• Written instruction
Using the fly-fishing extract below, explain why a level monofilament leader fails to turn over fully at the end of a cast. Answer in one to three sentences.

The way to work it out is based on hook size. For a light medium wire hook divide the hook size by 3 and add 1 to get the x number you need. So for a size 12 light/medium wire hook (12/3)+1 = 5. Therefore you need a 5x tippet. If the hook is heavy wire or weighted (why would anyone weight a light wire hook?) use 4, or even 5 if it is very heavy, as the divisor. This results in a lower x number. (The thicker/stiffer the line the lower the x number).

 

This may cause a reaction, but here goes. In choosing a tippet the breaking strain of the line is irrelevant. Treat breaking strain as a piece of information only. It is not the basis for deciding on the correct tippet. Stiffness of the line is. In fishing a fly you are trying to balance presentation and casting. Too stiff a line makes casting easy, but ruins presentation. Too soft a tippet gives great presentation, but leads to tangles.

 

Would a tapered leader help? You use a tapered fly line, why? As the energy of a cast turns the fly line over it is used up. To make the cast turn over better the fly line is tapered. As the energy left in the cast diminishes there is less work for it to do, i.e. a thinner line for it to turn over. Then as the cast extends it reaches the end of the fly line. It has to turn the leader over. First it has to overcome the joint between fly line and leader. More loss of energy. Then it reaches the level mono of your leader. Now it has to do a constant amount of work but with a diminishing amount of energy. The result is that half way along the leader there isn't enough energy left to continue the cast. The rest of your leader lands in a heap into the middle of which plops your gold head damsel. Making an instant tangle. A tapered leader has a much larger butt, making a smoother transition from fly line to leader(less energy loss), then it helps with the turnover, in just the same way your tapered fly line does.

• Information supplied

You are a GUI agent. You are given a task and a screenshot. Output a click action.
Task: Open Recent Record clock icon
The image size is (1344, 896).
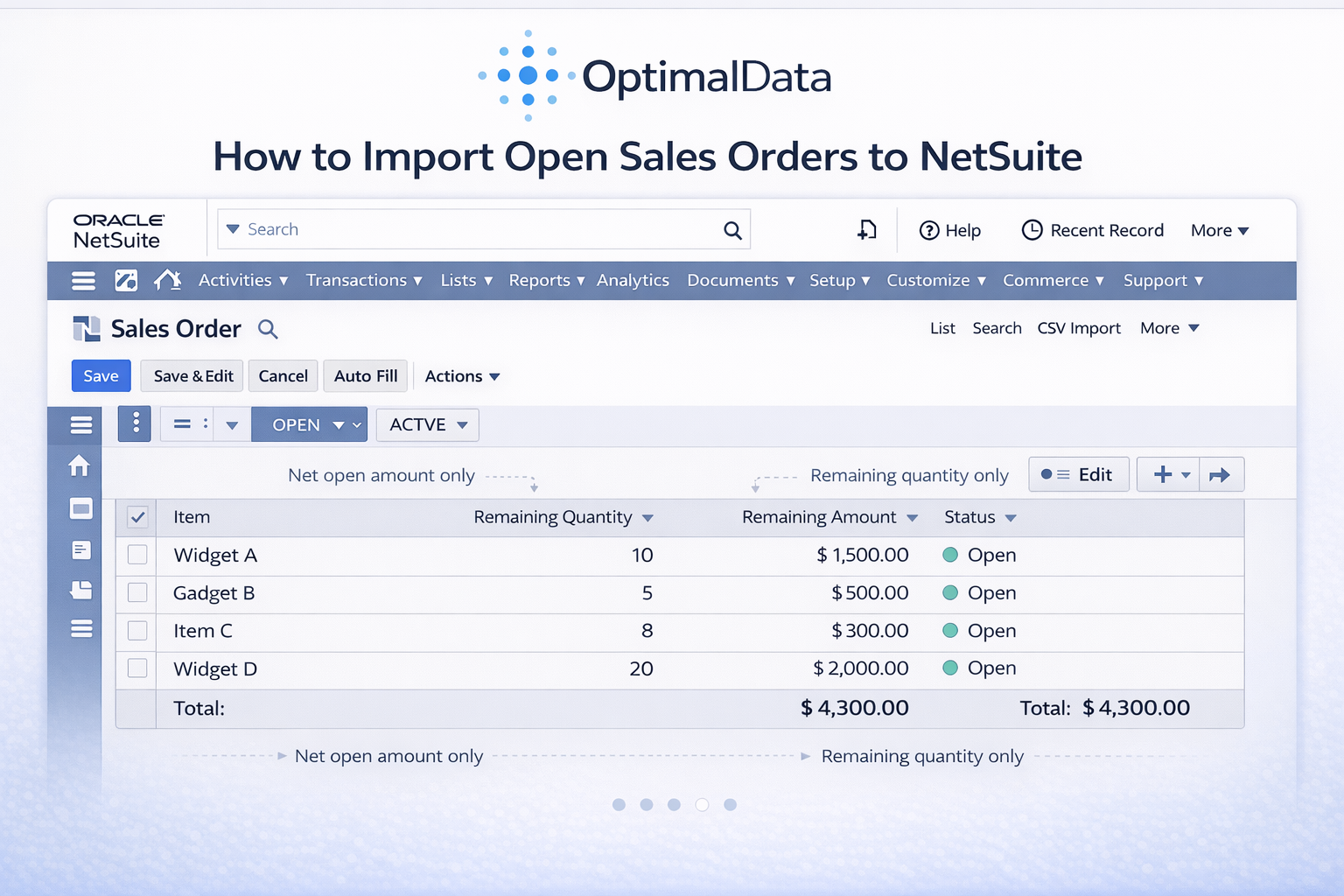1032,230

• Full answer
The cast has already lost energy getting past the joint between the fly line and the leader. On the level mono it must then do a constant amount of work with less and less energy. About halfway along the leader there isn't enough energy left to continue, so the rest of the leader lands in a heap.